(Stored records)

-- Opening Marker --

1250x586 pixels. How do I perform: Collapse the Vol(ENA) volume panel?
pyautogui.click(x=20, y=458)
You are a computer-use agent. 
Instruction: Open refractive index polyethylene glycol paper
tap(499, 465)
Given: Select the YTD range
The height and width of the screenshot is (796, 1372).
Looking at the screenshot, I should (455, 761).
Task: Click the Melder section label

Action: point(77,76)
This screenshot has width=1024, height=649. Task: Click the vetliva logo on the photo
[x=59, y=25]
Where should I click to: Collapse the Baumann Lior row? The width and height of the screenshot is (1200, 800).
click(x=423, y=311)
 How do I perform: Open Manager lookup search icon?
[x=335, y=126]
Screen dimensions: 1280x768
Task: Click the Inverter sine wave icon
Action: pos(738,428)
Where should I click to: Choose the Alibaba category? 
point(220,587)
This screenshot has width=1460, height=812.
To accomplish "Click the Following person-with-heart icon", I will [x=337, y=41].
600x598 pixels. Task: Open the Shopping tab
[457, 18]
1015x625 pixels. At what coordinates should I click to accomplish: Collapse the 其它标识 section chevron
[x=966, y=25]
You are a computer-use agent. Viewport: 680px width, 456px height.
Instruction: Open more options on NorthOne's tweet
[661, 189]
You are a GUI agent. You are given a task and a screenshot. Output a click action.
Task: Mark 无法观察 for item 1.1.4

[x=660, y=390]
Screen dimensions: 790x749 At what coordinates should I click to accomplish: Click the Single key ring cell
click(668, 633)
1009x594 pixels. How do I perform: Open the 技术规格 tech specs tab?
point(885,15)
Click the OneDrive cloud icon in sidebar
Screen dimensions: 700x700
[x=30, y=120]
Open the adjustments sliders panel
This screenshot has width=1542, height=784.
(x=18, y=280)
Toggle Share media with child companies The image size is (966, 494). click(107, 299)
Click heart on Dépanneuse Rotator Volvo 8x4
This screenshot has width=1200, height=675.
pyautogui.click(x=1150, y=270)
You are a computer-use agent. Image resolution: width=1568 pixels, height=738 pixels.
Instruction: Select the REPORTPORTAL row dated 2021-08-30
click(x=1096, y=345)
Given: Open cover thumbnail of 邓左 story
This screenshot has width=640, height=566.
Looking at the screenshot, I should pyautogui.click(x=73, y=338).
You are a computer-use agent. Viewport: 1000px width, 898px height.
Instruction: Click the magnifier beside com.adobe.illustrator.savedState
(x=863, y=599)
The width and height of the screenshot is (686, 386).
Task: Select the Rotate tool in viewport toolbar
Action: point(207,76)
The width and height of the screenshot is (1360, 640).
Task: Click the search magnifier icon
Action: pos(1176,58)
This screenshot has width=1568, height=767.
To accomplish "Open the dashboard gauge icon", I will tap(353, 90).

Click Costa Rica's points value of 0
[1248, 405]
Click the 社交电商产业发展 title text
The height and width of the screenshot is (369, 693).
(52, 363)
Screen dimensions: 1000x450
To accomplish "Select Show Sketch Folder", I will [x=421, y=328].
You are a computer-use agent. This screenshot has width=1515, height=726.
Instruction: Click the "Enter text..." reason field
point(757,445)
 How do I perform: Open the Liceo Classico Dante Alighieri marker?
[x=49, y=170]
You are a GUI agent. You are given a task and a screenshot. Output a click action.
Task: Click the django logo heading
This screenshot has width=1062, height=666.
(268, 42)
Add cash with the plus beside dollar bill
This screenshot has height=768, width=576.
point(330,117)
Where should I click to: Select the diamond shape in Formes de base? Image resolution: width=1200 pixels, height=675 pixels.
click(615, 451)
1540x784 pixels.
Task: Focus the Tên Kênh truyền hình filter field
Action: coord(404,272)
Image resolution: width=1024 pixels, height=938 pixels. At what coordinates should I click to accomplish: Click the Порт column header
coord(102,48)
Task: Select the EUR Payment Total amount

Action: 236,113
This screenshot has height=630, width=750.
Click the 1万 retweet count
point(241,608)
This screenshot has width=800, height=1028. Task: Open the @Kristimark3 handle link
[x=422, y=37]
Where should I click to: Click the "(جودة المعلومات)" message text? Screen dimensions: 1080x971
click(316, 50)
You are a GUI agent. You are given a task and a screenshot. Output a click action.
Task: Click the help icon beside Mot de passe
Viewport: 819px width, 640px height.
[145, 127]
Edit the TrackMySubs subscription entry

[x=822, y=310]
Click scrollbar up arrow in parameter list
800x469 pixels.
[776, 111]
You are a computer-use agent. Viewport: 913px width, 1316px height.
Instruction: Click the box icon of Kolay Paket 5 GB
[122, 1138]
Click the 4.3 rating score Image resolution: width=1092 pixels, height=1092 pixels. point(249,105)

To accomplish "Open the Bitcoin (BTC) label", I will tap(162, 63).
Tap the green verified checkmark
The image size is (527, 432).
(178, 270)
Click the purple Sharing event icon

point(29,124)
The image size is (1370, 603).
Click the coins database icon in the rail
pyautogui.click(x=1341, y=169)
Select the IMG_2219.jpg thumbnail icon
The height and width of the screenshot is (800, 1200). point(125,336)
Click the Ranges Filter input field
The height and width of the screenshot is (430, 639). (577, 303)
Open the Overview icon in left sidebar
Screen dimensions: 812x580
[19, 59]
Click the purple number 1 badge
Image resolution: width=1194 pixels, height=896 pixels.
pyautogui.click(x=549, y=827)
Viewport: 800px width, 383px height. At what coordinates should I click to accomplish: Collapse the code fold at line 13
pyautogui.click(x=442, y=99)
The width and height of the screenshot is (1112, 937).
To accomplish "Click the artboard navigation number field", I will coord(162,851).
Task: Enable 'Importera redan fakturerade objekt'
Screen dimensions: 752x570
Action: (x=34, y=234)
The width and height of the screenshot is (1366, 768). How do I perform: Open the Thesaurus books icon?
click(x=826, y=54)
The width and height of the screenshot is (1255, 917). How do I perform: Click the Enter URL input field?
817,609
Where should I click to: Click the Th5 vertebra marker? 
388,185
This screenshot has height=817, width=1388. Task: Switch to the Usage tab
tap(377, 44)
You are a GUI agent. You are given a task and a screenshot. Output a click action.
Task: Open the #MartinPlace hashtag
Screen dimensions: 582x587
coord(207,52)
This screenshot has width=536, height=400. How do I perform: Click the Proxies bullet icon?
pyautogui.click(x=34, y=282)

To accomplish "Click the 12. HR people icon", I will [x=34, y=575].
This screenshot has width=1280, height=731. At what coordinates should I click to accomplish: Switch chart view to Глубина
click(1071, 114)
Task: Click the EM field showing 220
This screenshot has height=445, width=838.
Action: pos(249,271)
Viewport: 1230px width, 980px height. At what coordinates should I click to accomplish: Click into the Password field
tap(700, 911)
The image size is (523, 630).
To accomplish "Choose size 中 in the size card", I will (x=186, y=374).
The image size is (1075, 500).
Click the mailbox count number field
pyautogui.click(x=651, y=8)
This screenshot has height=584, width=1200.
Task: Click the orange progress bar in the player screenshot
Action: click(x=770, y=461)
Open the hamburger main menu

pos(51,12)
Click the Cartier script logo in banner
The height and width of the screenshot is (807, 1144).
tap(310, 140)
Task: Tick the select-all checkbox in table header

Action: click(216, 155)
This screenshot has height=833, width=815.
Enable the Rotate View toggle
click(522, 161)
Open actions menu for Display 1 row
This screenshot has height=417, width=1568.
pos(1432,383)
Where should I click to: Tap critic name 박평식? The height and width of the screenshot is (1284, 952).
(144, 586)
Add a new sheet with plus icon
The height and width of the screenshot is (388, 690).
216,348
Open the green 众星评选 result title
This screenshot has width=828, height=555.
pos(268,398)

-- Closing Marker --

When you reach the end of the data, write every line out again verbatim.

1250x586 pixels. How do I perform: Collapse the Vol(ENA) volume panel?
pyautogui.click(x=20, y=458)
You are a computer-use agent. 
Instruction: Open refractive index polyethylene glycol paper
tap(499, 465)
Given: Select the YTD range
The height and width of the screenshot is (796, 1372).
Looking at the screenshot, I should (455, 761).
Task: Click the Melder section label

Action: point(77,76)
This screenshot has width=1024, height=649. Task: Click the vetliva logo on the photo
[x=59, y=25]
Where should I click to: Collapse the Baumann Lior row? The width and height of the screenshot is (1200, 800).
click(x=423, y=311)
 How do I perform: Open Manager lookup search icon?
[x=335, y=126]
Screen dimensions: 1280x768
Task: Click the Inverter sine wave icon
Action: pos(738,428)
Where should I click to: Choose the Alibaba category? 
point(220,587)
This screenshot has width=1460, height=812.
To accomplish "Click the Following person-with-heart icon", I will [x=337, y=41].
600x598 pixels. Task: Open the Shopping tab
[457, 18]
1015x625 pixels. At what coordinates should I click to accomplish: Collapse the 其它标识 section chevron
[x=966, y=25]
You are a computer-use agent. Viewport: 680px width, 456px height.
Instruction: Open more options on NorthOne's tweet
[661, 189]
You are a GUI agent. You are given a task and a screenshot. Output a click action.
Task: Mark 无法观察 for item 1.1.4

[x=660, y=390]
Screen dimensions: 790x749 At what coordinates should I click to accomplish: Click the Single key ring cell
click(668, 633)
1009x594 pixels. How do I perform: Open the 技术规格 tech specs tab?
point(885,15)
Click the OneDrive cloud icon in sidebar
Screen dimensions: 700x700
[x=30, y=120]
Open the adjustments sliders panel
This screenshot has width=1542, height=784.
(x=18, y=280)
Toggle Share media with child companies The image size is (966, 494). click(107, 299)
Click heart on Dépanneuse Rotator Volvo 8x4
This screenshot has width=1200, height=675.
pyautogui.click(x=1150, y=270)
You are a computer-use agent. Image resolution: width=1568 pixels, height=738 pixels.
Instruction: Select the REPORTPORTAL row dated 2021-08-30
click(x=1096, y=345)
Given: Open cover thumbnail of 邓左 story
This screenshot has width=640, height=566.
Looking at the screenshot, I should pyautogui.click(x=73, y=338).
You are a computer-use agent. Viewport: 1000px width, 898px height.
Instruction: Click the magnifier beside com.adobe.illustrator.savedState
(x=863, y=599)
The width and height of the screenshot is (686, 386).
Task: Select the Rotate tool in viewport toolbar
Action: point(207,76)
The width and height of the screenshot is (1360, 640).
Task: Click the search magnifier icon
Action: pos(1176,58)
This screenshot has width=1568, height=767.
To accomplish "Open the dashboard gauge icon", I will tap(353, 90).

Click Costa Rica's points value of 0
[1248, 405]
Click the 社交电商产业发展 title text
The height and width of the screenshot is (369, 693).
(52, 363)
Screen dimensions: 1000x450
To accomplish "Select Show Sketch Folder", I will [x=421, y=328].
You are a computer-use agent. This screenshot has width=1515, height=726.
Instruction: Click the "Enter text..." reason field
point(757,445)
 How do I perform: Open the Liceo Classico Dante Alighieri marker?
[x=49, y=170]
You are a GUI agent. You are given a task and a screenshot. Output a click action.
Task: Click the django logo heading
This screenshot has width=1062, height=666.
(268, 42)
Add cash with the plus beside dollar bill
This screenshot has height=768, width=576.
point(330,117)
Where should I click to: Select the diamond shape in Formes de base? Image resolution: width=1200 pixels, height=675 pixels.
click(615, 451)
1540x784 pixels.
Task: Focus the Tên Kênh truyền hình filter field
Action: coord(404,272)
Image resolution: width=1024 pixels, height=938 pixels. At what coordinates should I click to accomplish: Click the Порт column header
coord(102,48)
Task: Select the EUR Payment Total amount

Action: 236,113
This screenshot has height=630, width=750.
Click the 1万 retweet count
point(241,608)
This screenshot has width=800, height=1028. Task: Open the @Kristimark3 handle link
[x=422, y=37]
Where should I click to: Click the "(جودة المعلومات)" message text? Screen dimensions: 1080x971
click(316, 50)
You are a GUI agent. You are given a task and a screenshot. Output a click action.
Task: Click the help icon beside Mot de passe
Viewport: 819px width, 640px height.
[145, 127]
Edit the TrackMySubs subscription entry

[x=822, y=310]
Click scrollbar up arrow in parameter list
800x469 pixels.
[776, 111]
You are a computer-use agent. Viewport: 913px width, 1316px height.
Instruction: Click the box icon of Kolay Paket 5 GB
[122, 1138]
Click the 4.3 rating score Image resolution: width=1092 pixels, height=1092 pixels. point(249,105)

To accomplish "Open the Bitcoin (BTC) label", I will tap(162, 63).
Tap the green verified checkmark
The image size is (527, 432).
(178, 270)
Click the purple Sharing event icon

point(29,124)
The image size is (1370, 603).
Click the coins database icon in the rail
pyautogui.click(x=1341, y=169)
Select the IMG_2219.jpg thumbnail icon
The height and width of the screenshot is (800, 1200). point(125,336)
Click the Ranges Filter input field
The height and width of the screenshot is (430, 639). (577, 303)
Open the Overview icon in left sidebar
Screen dimensions: 812x580
[19, 59]
Click the purple number 1 badge
Image resolution: width=1194 pixels, height=896 pixels.
pyautogui.click(x=549, y=827)
Viewport: 800px width, 383px height. At what coordinates should I click to accomplish: Collapse the code fold at line 13
pyautogui.click(x=442, y=99)
The width and height of the screenshot is (1112, 937).
To accomplish "Click the artboard navigation number field", I will coord(162,851).
Task: Enable 'Importera redan fakturerade objekt'
Screen dimensions: 752x570
Action: (x=34, y=234)
The width and height of the screenshot is (1366, 768). How do I perform: Open the Thesaurus books icon?
click(x=826, y=54)
The width and height of the screenshot is (1255, 917). How do I perform: Click the Enter URL input field?
817,609
Where should I click to: Click the Th5 vertebra marker? 
388,185
This screenshot has height=817, width=1388. Task: Switch to the Usage tab
tap(377, 44)
You are a GUI agent. You are given a task and a screenshot. Output a click action.
Task: Open the #MartinPlace hashtag
Screen dimensions: 582x587
coord(207,52)
This screenshot has width=536, height=400. How do I perform: Click the Proxies bullet icon?
pyautogui.click(x=34, y=282)

To accomplish "Click the 12. HR people icon", I will [x=34, y=575].
This screenshot has width=1280, height=731. At what coordinates should I click to accomplish: Switch chart view to Глубина
click(1071, 114)
Task: Click the EM field showing 220
This screenshot has height=445, width=838.
Action: pos(249,271)
Viewport: 1230px width, 980px height. At what coordinates should I click to accomplish: Click into the Password field
tap(700, 911)
The image size is (523, 630).
To accomplish "Choose size 中 in the size card", I will (x=186, y=374).
The image size is (1075, 500).
Click the mailbox count number field
pyautogui.click(x=651, y=8)
This screenshot has height=584, width=1200.
Task: Click the orange progress bar in the player screenshot
Action: click(x=770, y=461)
Open the hamburger main menu

pos(51,12)
Click the Cartier script logo in banner
The height and width of the screenshot is (807, 1144).
tap(310, 140)
Task: Tick the select-all checkbox in table header

Action: click(216, 155)
This screenshot has height=833, width=815.
Enable the Rotate View toggle
click(522, 161)
Open actions menu for Display 1 row
This screenshot has height=417, width=1568.
pos(1432,383)
Where should I click to: Tap critic name 박평식? The height and width of the screenshot is (1284, 952).
(144, 586)
Add a new sheet with plus icon
The height and width of the screenshot is (388, 690).
216,348
Open the green 众星评选 result title
This screenshot has width=828, height=555.
pos(268,398)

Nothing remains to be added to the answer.